Ivory Coast unable to host international postal forum in 2004
Strife-torn Ivory Coast has pulled out of an agreement to host a major international postal services conference in 2004, Economic Infrastructure Minister Patrick Achi said Friday.
The west African country had been selected at the UN’s Universal Postal Union (UPU) conference in Beijing in 1999 as the host of the organisation’s 23rd congress, set for 2004.
But Achi told AFP that he officially announced at a recent UPU conference in Geneva that Abidjan, the main city in Ivory Coast — split into opposing rebel and government camps since an uprising on September 19 — would not be able to host the conference.
“Everyone was really sorry in Geneva,” Achi said.
“This is a blow to us, as we have been working on the project for two years now.”
Preparatory work for UPU-2004 was launched in July 2001 by the Ivorian authorities, amid great fanfare.
“We were expecting 3,000 delegates from 189 countries, and it was an important event for us in our process of renewing good international relations,” Achi said.

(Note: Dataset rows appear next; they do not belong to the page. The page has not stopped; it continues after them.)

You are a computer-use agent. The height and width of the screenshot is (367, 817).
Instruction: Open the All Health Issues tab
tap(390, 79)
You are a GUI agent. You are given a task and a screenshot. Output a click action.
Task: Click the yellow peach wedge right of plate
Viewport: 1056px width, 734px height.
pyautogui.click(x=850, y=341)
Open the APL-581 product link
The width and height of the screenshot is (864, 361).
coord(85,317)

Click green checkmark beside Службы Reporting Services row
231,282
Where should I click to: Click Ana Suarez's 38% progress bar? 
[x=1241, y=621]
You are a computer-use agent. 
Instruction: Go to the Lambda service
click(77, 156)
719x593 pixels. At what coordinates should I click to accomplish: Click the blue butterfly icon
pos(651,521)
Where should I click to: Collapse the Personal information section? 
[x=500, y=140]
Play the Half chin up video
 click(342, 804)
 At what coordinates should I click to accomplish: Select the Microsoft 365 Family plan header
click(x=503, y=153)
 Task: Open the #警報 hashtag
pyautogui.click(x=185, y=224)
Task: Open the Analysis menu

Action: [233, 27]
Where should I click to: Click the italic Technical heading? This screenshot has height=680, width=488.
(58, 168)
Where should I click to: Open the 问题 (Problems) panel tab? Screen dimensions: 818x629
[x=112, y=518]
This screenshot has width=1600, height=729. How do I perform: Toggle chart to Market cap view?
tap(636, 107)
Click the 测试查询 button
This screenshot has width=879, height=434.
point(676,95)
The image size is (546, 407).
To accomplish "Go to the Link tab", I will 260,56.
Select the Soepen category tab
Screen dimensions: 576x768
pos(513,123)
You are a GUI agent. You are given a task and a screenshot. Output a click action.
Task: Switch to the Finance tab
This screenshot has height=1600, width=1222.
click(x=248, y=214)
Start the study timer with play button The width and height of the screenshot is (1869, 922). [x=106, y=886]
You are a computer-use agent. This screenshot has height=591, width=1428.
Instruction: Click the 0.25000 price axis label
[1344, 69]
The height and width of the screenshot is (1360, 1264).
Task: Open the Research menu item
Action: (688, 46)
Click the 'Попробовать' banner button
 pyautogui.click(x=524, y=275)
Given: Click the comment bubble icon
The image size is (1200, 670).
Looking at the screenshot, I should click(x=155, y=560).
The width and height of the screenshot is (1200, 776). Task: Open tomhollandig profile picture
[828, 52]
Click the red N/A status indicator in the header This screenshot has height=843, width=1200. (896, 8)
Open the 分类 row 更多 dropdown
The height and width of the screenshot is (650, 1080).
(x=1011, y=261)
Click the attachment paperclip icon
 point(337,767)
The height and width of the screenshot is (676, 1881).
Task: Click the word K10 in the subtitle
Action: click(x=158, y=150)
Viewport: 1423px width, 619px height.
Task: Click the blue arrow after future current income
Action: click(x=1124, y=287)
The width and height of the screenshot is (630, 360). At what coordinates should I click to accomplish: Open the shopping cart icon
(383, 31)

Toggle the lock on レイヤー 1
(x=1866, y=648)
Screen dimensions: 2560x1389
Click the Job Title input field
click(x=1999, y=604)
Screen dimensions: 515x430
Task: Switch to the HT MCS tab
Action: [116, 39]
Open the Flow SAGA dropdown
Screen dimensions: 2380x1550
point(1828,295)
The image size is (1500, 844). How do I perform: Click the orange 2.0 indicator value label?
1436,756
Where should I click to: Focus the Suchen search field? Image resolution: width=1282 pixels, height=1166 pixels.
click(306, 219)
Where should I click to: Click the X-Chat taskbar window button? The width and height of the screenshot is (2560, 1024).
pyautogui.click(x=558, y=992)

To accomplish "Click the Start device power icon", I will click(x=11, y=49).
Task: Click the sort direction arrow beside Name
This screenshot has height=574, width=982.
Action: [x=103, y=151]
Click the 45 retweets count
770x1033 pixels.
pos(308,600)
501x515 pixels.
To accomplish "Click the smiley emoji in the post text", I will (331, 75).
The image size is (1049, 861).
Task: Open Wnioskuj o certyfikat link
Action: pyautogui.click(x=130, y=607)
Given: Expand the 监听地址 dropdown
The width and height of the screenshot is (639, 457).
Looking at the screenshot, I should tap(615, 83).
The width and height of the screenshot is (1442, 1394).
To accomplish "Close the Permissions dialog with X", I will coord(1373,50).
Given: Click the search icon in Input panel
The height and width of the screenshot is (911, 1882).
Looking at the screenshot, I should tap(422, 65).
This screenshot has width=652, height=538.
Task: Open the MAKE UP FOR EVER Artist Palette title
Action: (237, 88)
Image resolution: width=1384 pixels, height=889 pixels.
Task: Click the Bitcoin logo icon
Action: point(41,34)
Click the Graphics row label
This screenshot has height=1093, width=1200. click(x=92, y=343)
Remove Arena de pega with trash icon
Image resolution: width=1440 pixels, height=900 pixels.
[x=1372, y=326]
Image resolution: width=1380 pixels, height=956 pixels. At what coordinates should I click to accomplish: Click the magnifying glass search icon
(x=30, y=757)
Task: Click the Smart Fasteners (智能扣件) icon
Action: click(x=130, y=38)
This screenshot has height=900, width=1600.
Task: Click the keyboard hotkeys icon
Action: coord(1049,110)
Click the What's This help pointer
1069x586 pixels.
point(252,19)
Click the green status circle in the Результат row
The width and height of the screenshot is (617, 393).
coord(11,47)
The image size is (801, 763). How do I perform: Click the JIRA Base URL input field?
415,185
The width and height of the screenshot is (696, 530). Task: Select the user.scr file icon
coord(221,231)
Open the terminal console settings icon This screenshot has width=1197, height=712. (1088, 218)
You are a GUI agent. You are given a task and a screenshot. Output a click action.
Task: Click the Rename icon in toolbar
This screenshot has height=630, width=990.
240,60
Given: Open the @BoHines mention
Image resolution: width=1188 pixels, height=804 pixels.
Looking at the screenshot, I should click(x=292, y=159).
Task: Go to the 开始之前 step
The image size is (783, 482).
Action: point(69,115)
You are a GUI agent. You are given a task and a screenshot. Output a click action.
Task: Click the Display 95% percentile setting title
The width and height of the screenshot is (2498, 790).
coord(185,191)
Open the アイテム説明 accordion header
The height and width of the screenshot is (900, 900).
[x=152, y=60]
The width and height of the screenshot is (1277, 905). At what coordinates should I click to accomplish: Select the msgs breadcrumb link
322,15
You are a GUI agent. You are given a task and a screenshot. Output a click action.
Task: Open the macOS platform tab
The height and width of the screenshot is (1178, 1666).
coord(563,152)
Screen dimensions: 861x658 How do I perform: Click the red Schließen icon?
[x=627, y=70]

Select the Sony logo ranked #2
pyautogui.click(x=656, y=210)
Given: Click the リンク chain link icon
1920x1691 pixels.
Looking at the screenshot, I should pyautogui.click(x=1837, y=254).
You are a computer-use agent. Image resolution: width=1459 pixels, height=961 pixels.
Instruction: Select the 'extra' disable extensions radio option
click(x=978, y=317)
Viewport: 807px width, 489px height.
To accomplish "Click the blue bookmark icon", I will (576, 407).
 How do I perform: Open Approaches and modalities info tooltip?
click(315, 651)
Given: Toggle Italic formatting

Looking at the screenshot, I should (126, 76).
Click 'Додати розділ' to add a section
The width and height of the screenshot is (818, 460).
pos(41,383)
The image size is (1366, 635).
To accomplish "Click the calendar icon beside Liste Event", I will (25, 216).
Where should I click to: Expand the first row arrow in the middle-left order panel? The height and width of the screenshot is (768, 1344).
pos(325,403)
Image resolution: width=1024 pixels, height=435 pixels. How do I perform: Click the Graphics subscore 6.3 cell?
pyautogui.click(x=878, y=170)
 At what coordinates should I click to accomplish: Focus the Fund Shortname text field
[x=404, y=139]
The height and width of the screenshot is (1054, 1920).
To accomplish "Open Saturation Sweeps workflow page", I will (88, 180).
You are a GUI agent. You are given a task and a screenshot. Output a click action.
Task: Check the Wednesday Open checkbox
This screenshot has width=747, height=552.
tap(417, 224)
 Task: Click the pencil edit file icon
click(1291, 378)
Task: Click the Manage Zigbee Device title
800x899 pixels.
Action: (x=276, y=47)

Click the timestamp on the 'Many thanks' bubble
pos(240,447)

“It was also significant because it would have been the first time in 70 years that the UPU held its conference on the African continent. It would have been a first for sub-Saharan African, too, and the first time a French-speaking country had hosted the conference since 1974,” the conference’s organiser, Louis Blaise Aka Brou, told AFP.
“Now, we have to find a 1,500-seat exhibition hall and 20 to 30 others with 800 seats; give each delegation a computer-equipped office and set up a simultaneous translation service in 10 languages,” Aka Brou said.
The conference would have been a much needed boost for Abidjan’s hotel industry, already in deep crisis because of the eight-week old rebellion.
On Thursday, the head of Ivory Coast’s hotel industry said in an interview with Fraternite newspaper that around 40 percent of hotels could go out of business because of the feud that broke out when rebels rose up against President Laurent Gbagbo’s government in September.
Talks launched on October 30 in the Togolese capital, Lome, to resolve the crisis are moving forward with great difficulty, as both sides refuse to budge on opposing demands.
The rebels want Gbagbo to stand down and new elections to be held, while the government wants the rebels to disarm before it takes any concrete steps towards resolving the conflict, which has already claimed at least 400 lives and forced hundreds of thousands to flee their homes.
The talks’ chief negotiator, Togolese President Gnassingbe Eydaema, was expected Friday to put a partial agreement to the rebels and Ivorian government, in a bid to break the deadlock.
A United Nations agency since July 1, 1948, UPU was created in 1874 and is headquartered in Bern, Switerzerland.
Calling itself the “primary forum for cooperation between postal services”, UPU helps to ensure a universal postal network of up-to-date products and services by working in an advisory, mediating and liaison role, and giving technical assistance where needed.